Financing for the $37 million CDN stock purchase (approximately $34 million USD, based upon the currency exchange rate at closing) was obtained through an amended and restated $135 million senior credit facility (the “Credit Facility”) provided through a US bank syndicate. The Credit Facility provides Team with an increase in borrowing capacity of $60 million and bears interest at a Libor based interest rate (currently Libor plus 1.5%) which is, generally, 25 basis points less than Team’s previously existing facility. The Credit Facility contains substantially the same financial covenants as the previously existing facility and matures in May 2012.
About Team, Inc.
Headquartered in Alvin, Texas, Team, Inc. is a leading provider of specialty and construction services required in maintaining high-temperature and high-pressure piping systems and vessels that are utilized extensively in the refining, petrochemical, power, pipeline and other heavy industries. The Company’s inspection services also serve a broader customer base that includes the aerospace and automotive industries. Team offers these services in over 70 locations throughout the United States, Aruba, Canada, Singapore, Trinidad and Venezuela. The Company licenses its proprietary techniques and materials to various companies outside the United States and receives royalties based upon revenues earned by its licensees.
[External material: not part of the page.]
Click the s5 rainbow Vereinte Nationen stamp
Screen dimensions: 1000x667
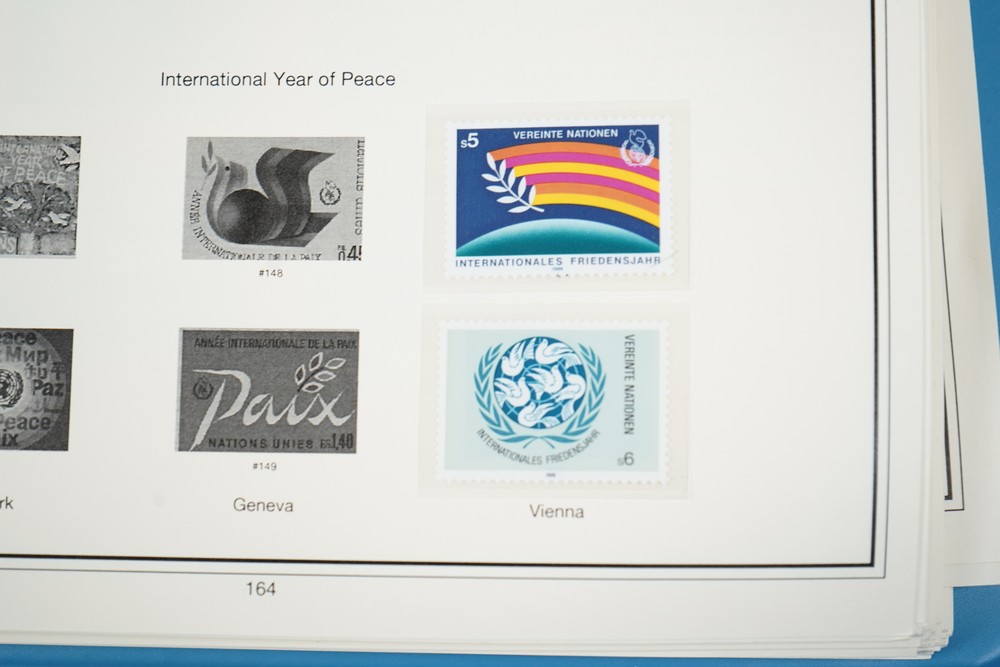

Team Inc. common stock is traded on the NASDAQ Global Select Market under the ticker symbol “TISI.”
Certain forward-looking information contained herein is being provided in accordance with the provisions of the Private Securities Litigation Reform Act of 1995. We have made every reasonable effort to ensure that the information, assumptions and beliefs upon which this forward-looking information is based are current, reasonable and complete. However, a variety of factors could cause actual results to differ materially from those anticipated in any forward-looking information. Those factors include domestic and international economic activity, interest rates and market conditions for the Company’s customers and their levels of capital and maintenance expenditures, compliance with regulations and changes to regulations, general liability claims and legal proceedings, competition in the marketplace, ability to hire and retain a skilled technical workforce, ability to close and successfully integrate acquisition opportunities and arrange related financing, availability of attractive acquisitions, and the Company’s successful implementation of its internal operating plans. Accordingly, there can be no assurance that the forward-looking information contained herein will occur or that objectives will be achieved. We assume no obligation to publicly update or revise any forward-looking statements made today or any other forward-looking statements made by the company, whether as a result of new information, future events or otherwise.